PAGE EXTRACT =>
**********
The invention relates to antennas for use in portable communications devices such as mobile telephones. Portable communications devices are required to be compact in size, which is a requirement that applies to every component of the devices, including the antenna. Modern mobile telephones use two or more distinct frequency bands, and preferably one and the same antenna is required to operate in all frequency bands used by the telephone.
Currently, most mobile telephones use one or more of the following three frequency bands: the GSM band centred on the frequency 900 MHz, the DSC band centred on 1800 MHz, and the PCS band centred on 1900 MHz. The 900 MHz and 1800 MHz frequency bands are separated by one octave, whereas the 1800 MHz and 1900 MHz frequency bands are separated by only a fraction of one octave. In many mobile telephones using the 900 MHz and 1800 MHz frequency bands the antenna has separate portions tuned to respective ones of the two frequency bands, since it is not considered feasible to have one and the same portion of the antenna tuned to a frequency band of more than one octave with a relatively large unused frequency band between the useful frequency bands.
**********
TASK => In the passage on mobile telephone antennas, how far apart are the 900 MHz and 1800 MHz frequency bands?

DATASET EXCERPT =>
**********
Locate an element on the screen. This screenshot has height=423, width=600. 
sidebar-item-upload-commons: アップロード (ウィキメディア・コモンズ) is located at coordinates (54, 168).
**********
PROBLEM SOLUTION => They are one octave apart.